[GIVEN DATA]
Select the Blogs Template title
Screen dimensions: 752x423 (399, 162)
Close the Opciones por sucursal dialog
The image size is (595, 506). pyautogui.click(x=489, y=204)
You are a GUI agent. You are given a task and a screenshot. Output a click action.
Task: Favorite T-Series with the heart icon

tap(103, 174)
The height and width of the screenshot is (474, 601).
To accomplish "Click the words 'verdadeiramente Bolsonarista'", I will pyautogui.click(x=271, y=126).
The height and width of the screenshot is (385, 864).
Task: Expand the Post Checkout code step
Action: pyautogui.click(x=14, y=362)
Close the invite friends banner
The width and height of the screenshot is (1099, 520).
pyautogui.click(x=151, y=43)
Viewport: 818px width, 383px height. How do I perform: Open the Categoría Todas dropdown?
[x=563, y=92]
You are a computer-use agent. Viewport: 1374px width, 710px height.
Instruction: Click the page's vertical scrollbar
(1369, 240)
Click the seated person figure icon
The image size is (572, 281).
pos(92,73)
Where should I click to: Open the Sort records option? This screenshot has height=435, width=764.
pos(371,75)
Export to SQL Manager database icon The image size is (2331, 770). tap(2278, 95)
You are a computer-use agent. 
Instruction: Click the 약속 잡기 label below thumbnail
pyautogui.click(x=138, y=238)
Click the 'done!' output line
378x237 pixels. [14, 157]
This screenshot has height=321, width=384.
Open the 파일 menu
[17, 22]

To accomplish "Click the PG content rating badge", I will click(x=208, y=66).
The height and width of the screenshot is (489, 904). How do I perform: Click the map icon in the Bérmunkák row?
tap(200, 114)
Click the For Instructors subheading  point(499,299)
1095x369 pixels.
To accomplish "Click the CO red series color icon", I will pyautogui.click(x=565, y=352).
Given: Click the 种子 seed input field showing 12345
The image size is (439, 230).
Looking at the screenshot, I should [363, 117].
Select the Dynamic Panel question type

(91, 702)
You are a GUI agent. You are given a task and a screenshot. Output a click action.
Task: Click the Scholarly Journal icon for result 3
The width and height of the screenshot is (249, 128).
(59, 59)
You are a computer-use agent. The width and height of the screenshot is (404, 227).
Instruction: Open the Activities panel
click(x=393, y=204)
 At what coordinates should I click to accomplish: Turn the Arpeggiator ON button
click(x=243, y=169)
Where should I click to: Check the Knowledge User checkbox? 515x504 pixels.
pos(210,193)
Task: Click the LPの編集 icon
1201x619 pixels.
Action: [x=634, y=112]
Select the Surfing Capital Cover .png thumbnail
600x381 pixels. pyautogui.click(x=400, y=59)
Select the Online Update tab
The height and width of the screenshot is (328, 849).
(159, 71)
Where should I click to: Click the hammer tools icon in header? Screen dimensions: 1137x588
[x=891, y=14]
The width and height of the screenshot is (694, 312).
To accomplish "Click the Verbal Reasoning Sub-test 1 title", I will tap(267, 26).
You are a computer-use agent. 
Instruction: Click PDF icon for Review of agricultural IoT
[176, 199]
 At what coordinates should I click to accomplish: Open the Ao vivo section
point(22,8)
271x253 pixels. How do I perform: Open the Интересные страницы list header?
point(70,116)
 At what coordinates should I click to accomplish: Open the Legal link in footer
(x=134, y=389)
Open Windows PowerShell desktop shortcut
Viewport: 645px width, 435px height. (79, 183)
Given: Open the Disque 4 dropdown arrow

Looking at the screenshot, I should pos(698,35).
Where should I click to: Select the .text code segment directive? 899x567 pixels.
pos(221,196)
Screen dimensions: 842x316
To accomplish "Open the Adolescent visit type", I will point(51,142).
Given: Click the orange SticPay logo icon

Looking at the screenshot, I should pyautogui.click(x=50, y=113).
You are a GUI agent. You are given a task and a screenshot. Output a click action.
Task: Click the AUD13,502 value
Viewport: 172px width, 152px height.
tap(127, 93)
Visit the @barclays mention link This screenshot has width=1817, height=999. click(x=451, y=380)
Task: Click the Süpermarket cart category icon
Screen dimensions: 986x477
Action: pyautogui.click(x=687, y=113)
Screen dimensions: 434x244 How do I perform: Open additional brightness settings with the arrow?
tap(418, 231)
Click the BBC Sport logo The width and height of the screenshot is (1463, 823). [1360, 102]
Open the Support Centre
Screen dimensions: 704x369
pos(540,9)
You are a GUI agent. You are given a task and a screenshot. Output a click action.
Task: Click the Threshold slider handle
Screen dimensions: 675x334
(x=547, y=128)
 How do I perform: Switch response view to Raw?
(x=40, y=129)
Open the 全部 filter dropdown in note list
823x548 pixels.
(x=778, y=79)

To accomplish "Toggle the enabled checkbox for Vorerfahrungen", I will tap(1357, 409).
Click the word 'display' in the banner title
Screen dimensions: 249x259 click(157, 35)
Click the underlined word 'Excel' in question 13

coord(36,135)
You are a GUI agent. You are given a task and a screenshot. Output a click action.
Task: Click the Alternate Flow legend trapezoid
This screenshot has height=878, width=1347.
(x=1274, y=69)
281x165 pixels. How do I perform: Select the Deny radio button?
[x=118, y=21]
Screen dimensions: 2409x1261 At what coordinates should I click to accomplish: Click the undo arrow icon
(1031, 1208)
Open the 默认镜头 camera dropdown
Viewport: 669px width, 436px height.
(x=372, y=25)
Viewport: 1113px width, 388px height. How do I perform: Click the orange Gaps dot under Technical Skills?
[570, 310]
[/GIVEN DATA]
__PROBLEM TO SOLVE__
Return the full listing unchanged.

__WRITTEN REPLY__
Select the Blogs Template title
Screen dimensions: 752x423 (399, 162)
Close the Opciones por sucursal dialog
The image size is (595, 506). pyautogui.click(x=489, y=204)
You are a GUI agent. You are given a task and a screenshot. Output a click action.
Task: Favorite T-Series with the heart icon

tap(103, 174)
The height and width of the screenshot is (474, 601).
To accomplish "Click the words 'verdadeiramente Bolsonarista'", I will pyautogui.click(x=271, y=126).
The height and width of the screenshot is (385, 864).
Task: Expand the Post Checkout code step
Action: pyautogui.click(x=14, y=362)
Close the invite friends banner
The width and height of the screenshot is (1099, 520).
pyautogui.click(x=151, y=43)
Viewport: 818px width, 383px height. How do I perform: Open the Categoría Todas dropdown?
[x=563, y=92]
You are a computer-use agent. Viewport: 1374px width, 710px height.
Instruction: Click the page's vertical scrollbar
(1369, 240)
Click the seated person figure icon
The image size is (572, 281).
pos(92,73)
Where should I click to: Open the Sort records option? This screenshot has height=435, width=764.
pos(371,75)
Export to SQL Manager database icon The image size is (2331, 770). tap(2278, 95)
You are a computer-use agent. 
Instruction: Click the 약속 잡기 label below thumbnail
pyautogui.click(x=138, y=238)
Click the 'done!' output line
378x237 pixels. [14, 157]
This screenshot has height=321, width=384.
Open the 파일 menu
[17, 22]

To accomplish "Click the PG content rating badge", I will click(x=208, y=66).
The height and width of the screenshot is (489, 904). How do I perform: Click the map icon in the Bérmunkák row?
tap(200, 114)
Click the For Instructors subheading  point(499,299)
1095x369 pixels.
To accomplish "Click the CO red series color icon", I will pyautogui.click(x=565, y=352).
Given: Click the 种子 seed input field showing 12345
The image size is (439, 230).
Looking at the screenshot, I should [363, 117].
Select the Dynamic Panel question type

(91, 702)
You are a GUI agent. You are given a task and a screenshot. Output a click action.
Task: Click the Scholarly Journal icon for result 3
The width and height of the screenshot is (249, 128).
(59, 59)
You are a computer-use agent. The width and height of the screenshot is (404, 227).
Instruction: Open the Activities panel
click(x=393, y=204)
 At what coordinates should I click to accomplish: Turn the Arpeggiator ON button
click(x=243, y=169)
Where should I click to: Check the Knowledge User checkbox? 515x504 pixels.
pos(210,193)
Task: Click the LPの編集 icon
1201x619 pixels.
Action: [x=634, y=112]
Select the Surfing Capital Cover .png thumbnail
600x381 pixels. pyautogui.click(x=400, y=59)
Select the Online Update tab
The height and width of the screenshot is (328, 849).
(159, 71)
Where should I click to: Click the hammer tools icon in header? Screen dimensions: 1137x588
[x=891, y=14]
The width and height of the screenshot is (694, 312).
To accomplish "Click the Verbal Reasoning Sub-test 1 title", I will tap(267, 26).
You are a computer-use agent. 
Instruction: Click PDF icon for Review of agricultural IoT
[176, 199]
 At what coordinates should I click to accomplish: Open the Ao vivo section
point(22,8)
271x253 pixels. How do I perform: Open the Интересные страницы list header?
point(70,116)
 At what coordinates should I click to accomplish: Open the Legal link in footer
(x=134, y=389)
Open Windows PowerShell desktop shortcut
Viewport: 645px width, 435px height. (79, 183)
Given: Open the Disque 4 dropdown arrow

Looking at the screenshot, I should pos(698,35).
Where should I click to: Select the .text code segment directive? 899x567 pixels.
pos(221,196)
Screen dimensions: 842x316
To accomplish "Open the Adolescent visit type", I will point(51,142).
Given: Click the orange SticPay logo icon

Looking at the screenshot, I should pyautogui.click(x=50, y=113).
You are a GUI agent. You are given a task and a screenshot. Output a click action.
Task: Click the AUD13,502 value
Viewport: 172px width, 152px height.
tap(127, 93)
Visit the @barclays mention link This screenshot has width=1817, height=999. click(x=451, y=380)
Task: Click the Süpermarket cart category icon
Screen dimensions: 986x477
Action: pyautogui.click(x=687, y=113)
Screen dimensions: 434x244 How do I perform: Open additional brightness settings with the arrow?
tap(418, 231)
Click the BBC Sport logo The width and height of the screenshot is (1463, 823). [1360, 102]
Open the Support Centre
Screen dimensions: 704x369
pos(540,9)
You are a GUI agent. You are given a task and a screenshot. Output a click action.
Task: Click the Threshold slider handle
Screen dimensions: 675x334
(x=547, y=128)
 How do I perform: Switch response view to Raw?
(x=40, y=129)
Open the 全部 filter dropdown in note list
823x548 pixels.
(x=778, y=79)

To accomplish "Toggle the enabled checkbox for Vorerfahrungen", I will tap(1357, 409).
Click the word 'display' in the banner title
Screen dimensions: 249x259 click(157, 35)
Click the underlined word 'Excel' in question 13

coord(36,135)
You are a GUI agent. You are given a task and a screenshot. Output a click action.
Task: Click the Alternate Flow legend trapezoid
This screenshot has height=878, width=1347.
(x=1274, y=69)
281x165 pixels. How do I perform: Select the Deny radio button?
[x=118, y=21]
Screen dimensions: 2409x1261 At what coordinates should I click to accomplish: Click the undo arrow icon
(1031, 1208)
Open the 默认镜头 camera dropdown
Viewport: 669px width, 436px height.
(x=372, y=25)
Viewport: 1113px width, 388px height. How do I perform: Click the orange Gaps dot under Technical Skills?
[570, 310]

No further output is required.